Pixel coordinate grounding data

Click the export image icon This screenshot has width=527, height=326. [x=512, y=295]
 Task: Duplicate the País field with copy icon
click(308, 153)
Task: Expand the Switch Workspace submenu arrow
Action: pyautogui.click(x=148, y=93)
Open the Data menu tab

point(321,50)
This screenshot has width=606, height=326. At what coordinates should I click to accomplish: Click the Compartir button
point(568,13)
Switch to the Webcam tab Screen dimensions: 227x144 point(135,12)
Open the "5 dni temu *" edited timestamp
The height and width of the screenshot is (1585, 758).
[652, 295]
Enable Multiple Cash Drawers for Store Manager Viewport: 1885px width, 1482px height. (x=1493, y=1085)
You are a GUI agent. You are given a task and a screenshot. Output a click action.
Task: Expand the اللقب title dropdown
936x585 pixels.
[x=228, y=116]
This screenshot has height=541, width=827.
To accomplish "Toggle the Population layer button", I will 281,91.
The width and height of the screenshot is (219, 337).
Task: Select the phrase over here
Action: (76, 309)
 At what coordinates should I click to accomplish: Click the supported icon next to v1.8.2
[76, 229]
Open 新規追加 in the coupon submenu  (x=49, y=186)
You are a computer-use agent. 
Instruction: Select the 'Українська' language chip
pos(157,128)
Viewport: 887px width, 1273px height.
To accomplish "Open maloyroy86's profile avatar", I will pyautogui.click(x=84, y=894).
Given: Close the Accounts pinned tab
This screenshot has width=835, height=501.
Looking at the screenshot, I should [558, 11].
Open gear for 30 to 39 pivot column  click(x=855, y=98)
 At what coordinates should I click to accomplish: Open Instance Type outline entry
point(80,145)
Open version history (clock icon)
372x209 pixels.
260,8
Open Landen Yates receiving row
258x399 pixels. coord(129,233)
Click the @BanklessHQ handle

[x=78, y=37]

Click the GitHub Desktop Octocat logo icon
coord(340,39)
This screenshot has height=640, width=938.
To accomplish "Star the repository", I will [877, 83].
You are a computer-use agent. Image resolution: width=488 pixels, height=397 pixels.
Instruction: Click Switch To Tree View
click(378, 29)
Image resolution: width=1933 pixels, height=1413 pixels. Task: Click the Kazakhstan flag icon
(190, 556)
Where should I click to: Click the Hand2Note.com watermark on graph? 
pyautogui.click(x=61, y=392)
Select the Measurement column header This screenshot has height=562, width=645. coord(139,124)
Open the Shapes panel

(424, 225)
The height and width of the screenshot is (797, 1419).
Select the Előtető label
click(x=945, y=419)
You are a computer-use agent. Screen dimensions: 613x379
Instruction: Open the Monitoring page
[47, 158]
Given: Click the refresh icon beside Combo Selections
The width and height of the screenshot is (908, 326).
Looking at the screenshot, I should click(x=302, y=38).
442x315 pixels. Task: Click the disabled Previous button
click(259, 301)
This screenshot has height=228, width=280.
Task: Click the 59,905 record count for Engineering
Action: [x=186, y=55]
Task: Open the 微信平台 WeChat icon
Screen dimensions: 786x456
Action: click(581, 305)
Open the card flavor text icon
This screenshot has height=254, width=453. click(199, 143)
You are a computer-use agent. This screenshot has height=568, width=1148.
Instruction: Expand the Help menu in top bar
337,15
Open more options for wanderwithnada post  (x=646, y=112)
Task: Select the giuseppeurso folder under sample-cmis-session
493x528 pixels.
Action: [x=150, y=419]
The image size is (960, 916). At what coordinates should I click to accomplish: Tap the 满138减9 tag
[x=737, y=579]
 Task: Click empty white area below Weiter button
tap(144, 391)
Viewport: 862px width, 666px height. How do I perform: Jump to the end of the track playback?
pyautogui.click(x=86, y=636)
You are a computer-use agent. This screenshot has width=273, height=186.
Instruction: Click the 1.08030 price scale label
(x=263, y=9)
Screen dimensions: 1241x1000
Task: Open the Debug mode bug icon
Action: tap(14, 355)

#### What this task involves:
Find each line above that contains "computer", and copy those lines.

#### Response:
You are a computer-use agent. 
You are a computer-use agent. Image resolution: width=488 pixels, height=397 pixels.
You are a computer-use agent. Screen dimensions: 613x379
You are a computer-use agent. This screenshot has height=568, width=1148.
You are a computer-use agent. This screenshot has width=273, height=186.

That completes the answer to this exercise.